With imprisonment for “inciting” occupation, “the PIE Amendment Bill would criminalize our movement” – with 180,000 shack-dwelling members in four provinces – “overnight,” the AbM said in a statement. “It is a direct attack on our movement.”
About 2,000 members, accompanied also by leaders of the country’s second-largest trade union federation, the South African Federation of Trade Unions (SAFTU), marched from Jeppe Park to the Gauteng Provincial Legislature in Johannesburg in protest on Friday.
In Mpumalanga province, members staged multiple pickets around the Department of Human Settlements in Pixley Ka Seme Local Municipality.
About 4,000 more AbM members gathered in Durban center at the historic landmark of Curries Fountain, and marched two to three kilometers to the City Hall. Following their demonstration, Zenkosi Mhlongo, a deputy director-general of the Department of Human Settlements, received their submission on the minister’s behalf.
The Department had provided 60 days’ time ending mid-June for submissions after making the draft public in April. After presenting it to the cabinet in July, with any revisions made after the submissions, the bill will be tabled before parliament later that month or in early August.
Failing to secure enough seats in the parliament in the 2024 election for the first time since the end of apartheid, the African National Congress (ANC) entered into an alliance with its main opposition party, the Democratic Alliance (DA), widely recognized as the party of White privilege. A number of smaller parties also joined in the coalition to form the Government of National Unity (GNU). Together, they have well over the number of seats needed to secure the number of votes required to pass this legislation.

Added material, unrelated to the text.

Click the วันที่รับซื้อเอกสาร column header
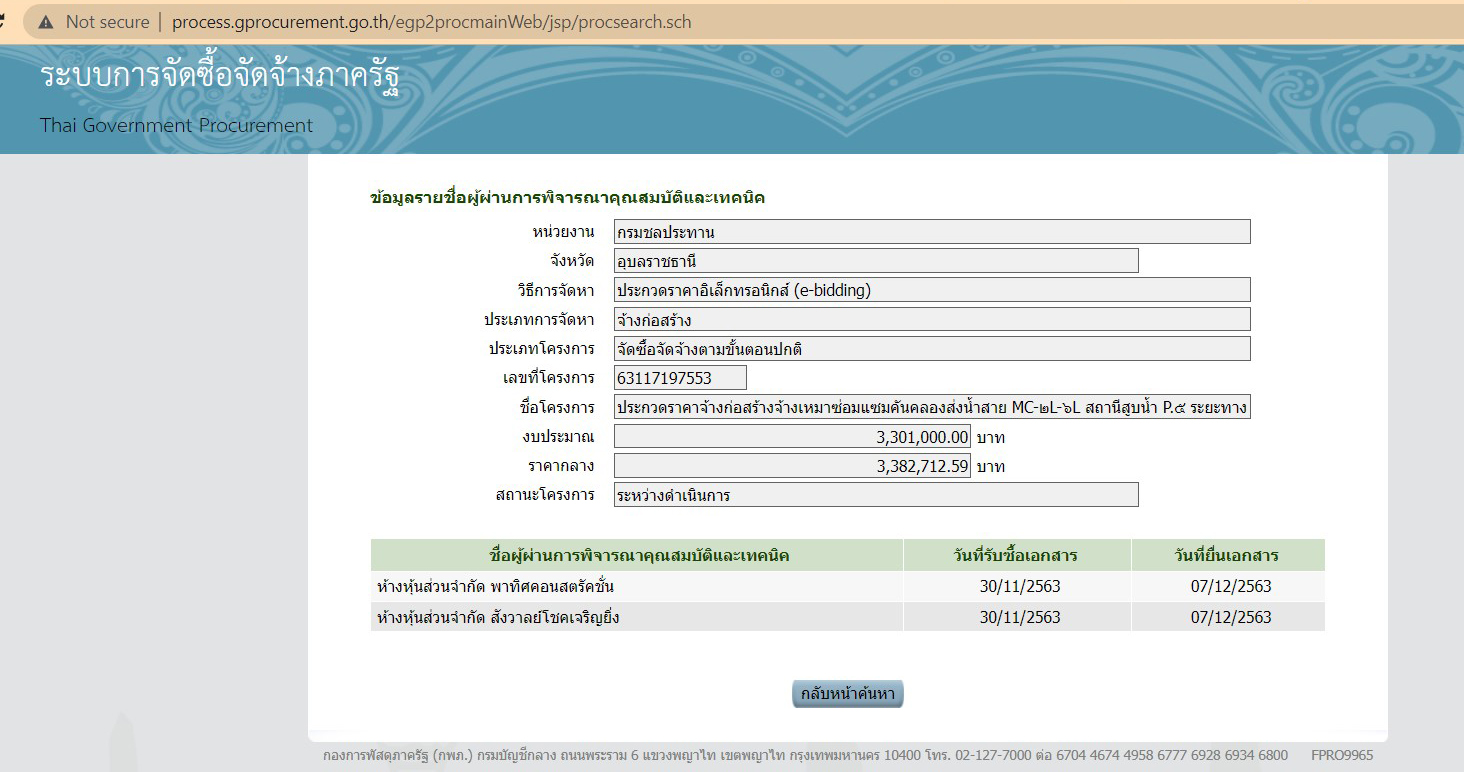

“We will resist in the streets, we will resist in courts, we will stop them,” said AbM’s deputy president, George Bonono, insisting that the movement will not allow the GNU to reverse the rights landless people had won in the course of their struggle against Apartheid.
An apartheid legacy, uncorrected
The problem of landlessness in contemporary South Africa is shaped by the Apartheid regime, which segregated Blacks from the prime urban land.
To prevent them from breaking the segregation, the regime passed the Prevention of Illegal Squatting Act in 1951, empowering White landowners, the local authorities, and the State to evict the poor from the lands they had taken over.
Although no successful land reforms were undertaken post-Apartheid to correct this historic dispossession, the Nelson Mandela government limited this power with the PIE Act in 1998, mandating a court order.
Before ordering eviction, courts were bound to consider “whether land has been made available or can reasonably be made available by a municipality or other organ of state or another land owner for the relocation of the unlawful occupier.”
Eviction without alternate accommodation
This has been a key constitutional protection for the shack dwellers, on the basis of which the AbM has been organizing grassroots struggle for land rights.
The PIE Amendment Bill, however, adds that “the court may choose to grant an eviction order without requiring the municipality or any organ of state to provide alternative accommodation or land.”
AbM warns that, if enacted, the amendment will not only “criminalize activism” but will allow the eviction of the urban poor “into homelessness”, at a time when South Africa has 3.7 million homeless families, joined by 178,000 more every year.
“People are not occupying land because they are criminals. They are occupying land because: there are no jobs … there is no housing, there is no future in the rural areas, and the cities are the only sites of survival,” SAFTU said in a statement.
“This Bill deliberately ignores these realities. Instead of addressing the structural crisis, the state is choosing to criminalize those who are forced to survive within it.”